Your task = In the forum thread on Python list indexing, which function is recommended for getting each element's index along with the element during iteration?

Excerpted text =
— begin —

I would like to find the corresponding item in a list but the code below seems to find the corresponding item and then moves on item further as shown:
a = [1,2,3,4]
b = [5,6,7,8]
for i in a:
if i == 1:
print b[i]
Which gives me:
6
When I thought it should print:
5
In which case I'm now having to write:
print b[i-1]
python list index starts from 0 .
when you try to iterate a list you will be getting each and every element in the list
for example:
a = [1,2,3,4]
for element in a:
print element
will be printing [1,2,3,4]
incase if you want to get the index along with the element you should use enumerate function
for example:
a = [1,2,3,4]
for index, element in enumerate(a):
print index, element
will be printing 0,1 where 0 is the index of 1 in list 1,2 2,3 3,4
in you program you can use enumerate to achieve what you want
a = [1,2,3,4]
b = [5,6,7,8]
for index, i in enumerate(a):
if i == 1:
print b[index]
will yield you the result you want.
Your condition is i==1, so when this is satisfied it naturally always looks up the second element (counting from 0) of b. (If the value 1 appeared at some other location in a, the workaround b[i-1] you are using would fail.)

— end —

Supplied material =

— begin —

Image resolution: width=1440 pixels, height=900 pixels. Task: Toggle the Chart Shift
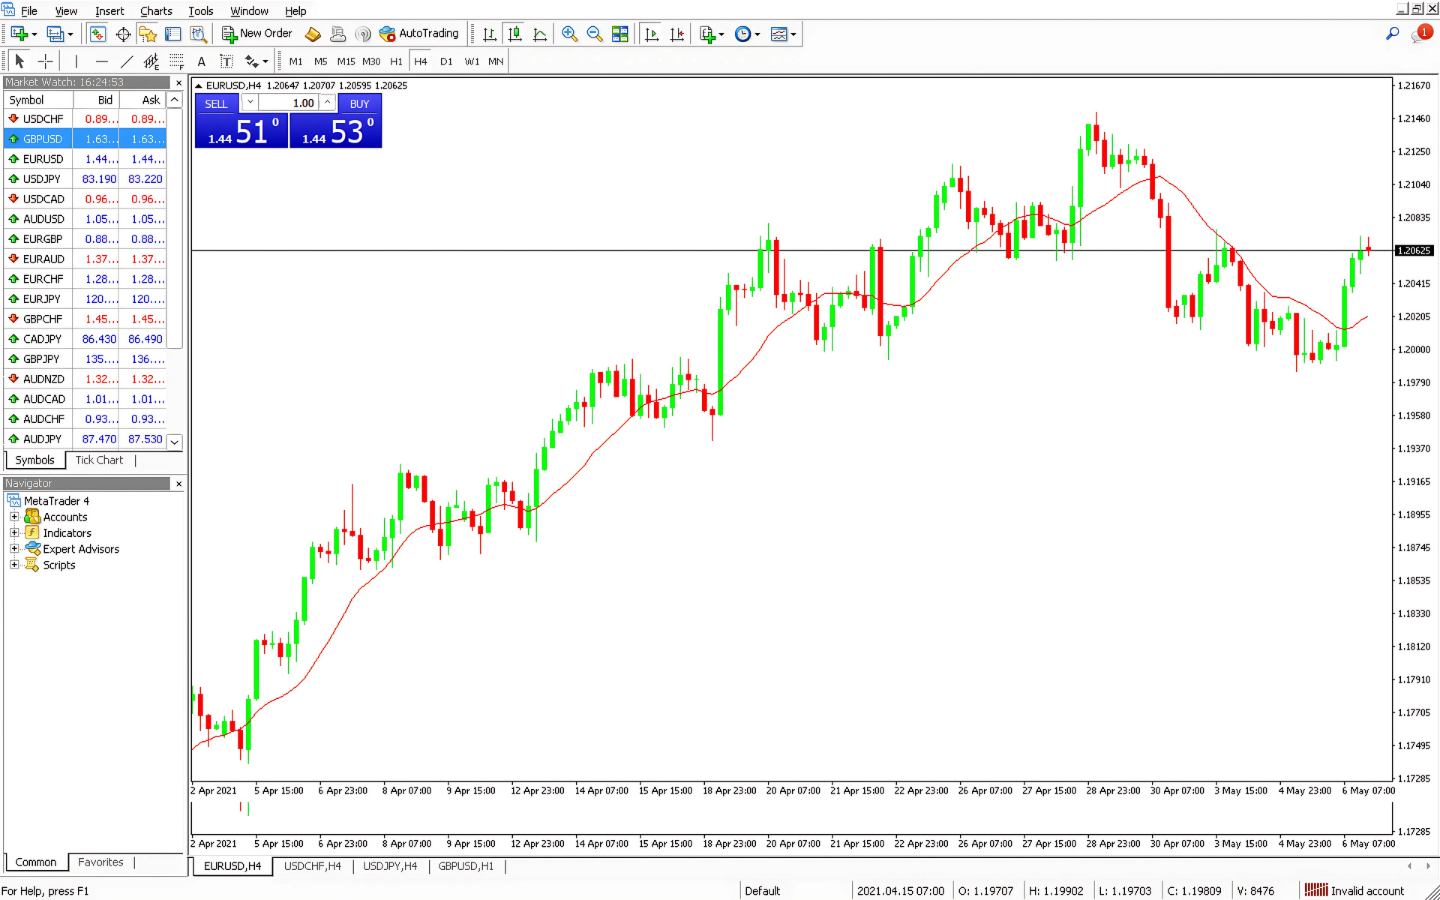tap(678, 33)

— end —

Reply to the task = The enumerate function.